In conjunction with the New Hampshire trip, Warner unveiled his presidential campaign Web site-in-waiting. And his schedule for the next month is packed with events with 2008 implications.
Next Monday, Warner will be in New York City to give a speech at the Asia Foundation (read: bolstering foreign policy credentials). Then on Dec. 6, he will hold a kickoff fundraiser for his Forward Together PAC in Northern Virginia, the start of the arduous task of raising the millions necessary to run a national campaign. The following day Warner will be in South Carolina (a key early proving ground to test his Red-State appeal) where he will be the keynote speaker at a state party dinner. Warner will then hop down to Florida to address the state Democratic Party Conference.
"When you're hot, you're hot," said Steve Elmendorf, Massachusetts Sen. John Kerry's deputy campaign manager last year and now a lobbyist with Bryan Cave Strategies.

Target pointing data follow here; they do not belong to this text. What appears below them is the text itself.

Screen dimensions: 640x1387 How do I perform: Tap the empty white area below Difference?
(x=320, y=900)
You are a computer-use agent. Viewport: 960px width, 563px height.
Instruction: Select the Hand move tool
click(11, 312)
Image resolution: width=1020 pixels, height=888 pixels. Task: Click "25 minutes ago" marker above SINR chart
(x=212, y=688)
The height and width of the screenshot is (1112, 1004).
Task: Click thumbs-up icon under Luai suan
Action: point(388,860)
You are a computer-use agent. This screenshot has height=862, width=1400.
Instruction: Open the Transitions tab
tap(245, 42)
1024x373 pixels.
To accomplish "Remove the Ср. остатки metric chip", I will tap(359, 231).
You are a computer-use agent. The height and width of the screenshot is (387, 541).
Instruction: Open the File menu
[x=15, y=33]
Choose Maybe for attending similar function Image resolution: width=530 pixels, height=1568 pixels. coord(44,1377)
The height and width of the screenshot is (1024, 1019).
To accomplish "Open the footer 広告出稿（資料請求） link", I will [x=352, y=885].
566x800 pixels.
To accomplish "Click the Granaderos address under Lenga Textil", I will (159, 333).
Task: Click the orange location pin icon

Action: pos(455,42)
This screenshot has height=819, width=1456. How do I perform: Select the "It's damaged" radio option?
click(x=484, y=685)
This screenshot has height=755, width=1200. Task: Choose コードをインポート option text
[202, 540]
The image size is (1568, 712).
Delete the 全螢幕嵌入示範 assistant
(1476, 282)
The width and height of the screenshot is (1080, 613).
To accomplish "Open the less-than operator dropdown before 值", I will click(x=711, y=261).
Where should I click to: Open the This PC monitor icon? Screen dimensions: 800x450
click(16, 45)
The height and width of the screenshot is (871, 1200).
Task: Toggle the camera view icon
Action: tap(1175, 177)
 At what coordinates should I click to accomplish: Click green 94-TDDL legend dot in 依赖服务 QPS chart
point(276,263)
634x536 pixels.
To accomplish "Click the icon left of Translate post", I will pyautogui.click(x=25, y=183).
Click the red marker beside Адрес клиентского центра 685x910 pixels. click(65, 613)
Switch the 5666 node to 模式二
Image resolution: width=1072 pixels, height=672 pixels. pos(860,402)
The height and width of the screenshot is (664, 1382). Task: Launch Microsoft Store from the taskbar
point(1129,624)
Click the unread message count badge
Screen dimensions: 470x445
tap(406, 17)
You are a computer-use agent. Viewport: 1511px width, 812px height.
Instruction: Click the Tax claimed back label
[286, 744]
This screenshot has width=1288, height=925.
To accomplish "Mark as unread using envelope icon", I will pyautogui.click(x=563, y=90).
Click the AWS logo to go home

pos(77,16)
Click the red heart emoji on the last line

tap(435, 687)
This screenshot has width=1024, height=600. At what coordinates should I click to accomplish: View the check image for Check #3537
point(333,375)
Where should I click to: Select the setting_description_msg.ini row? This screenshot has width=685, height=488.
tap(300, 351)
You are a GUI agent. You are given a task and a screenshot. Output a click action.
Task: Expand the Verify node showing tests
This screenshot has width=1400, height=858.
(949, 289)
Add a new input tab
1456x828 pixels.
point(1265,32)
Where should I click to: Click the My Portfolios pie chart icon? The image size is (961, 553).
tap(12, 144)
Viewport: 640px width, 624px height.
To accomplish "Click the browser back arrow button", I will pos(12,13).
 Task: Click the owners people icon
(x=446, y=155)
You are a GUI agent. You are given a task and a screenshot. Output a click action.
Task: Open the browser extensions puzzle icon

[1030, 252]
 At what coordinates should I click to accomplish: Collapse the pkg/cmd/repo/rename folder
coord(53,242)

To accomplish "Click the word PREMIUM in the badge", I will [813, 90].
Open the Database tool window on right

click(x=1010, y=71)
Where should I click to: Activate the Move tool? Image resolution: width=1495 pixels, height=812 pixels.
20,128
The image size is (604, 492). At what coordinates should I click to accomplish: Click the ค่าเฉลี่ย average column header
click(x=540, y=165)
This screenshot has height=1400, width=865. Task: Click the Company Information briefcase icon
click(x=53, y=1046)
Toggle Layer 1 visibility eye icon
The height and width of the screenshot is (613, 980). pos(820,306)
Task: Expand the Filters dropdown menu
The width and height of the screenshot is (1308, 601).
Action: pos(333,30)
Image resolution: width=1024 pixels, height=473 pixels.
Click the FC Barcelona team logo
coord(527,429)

Warner's busy schedule, he said, is guided by a simple principle: "[Warner] has got a lot of people in activist and donor communities who followed the Virginia results and who are very interested in meeting him and hearing his story. In three months they may be interested in meeting someone else and hearing their story."
Chris Cooper, a partner in the direct mail firm MSHC Partners, cast the time between now and next November as Warner's chance to establish himself as a national figure in the party. "Warner has an opportunity to own the next 11 months in a way the other potential candidates don't because of their obligations to the Senate or their reelection campaigns or both," Cooper said.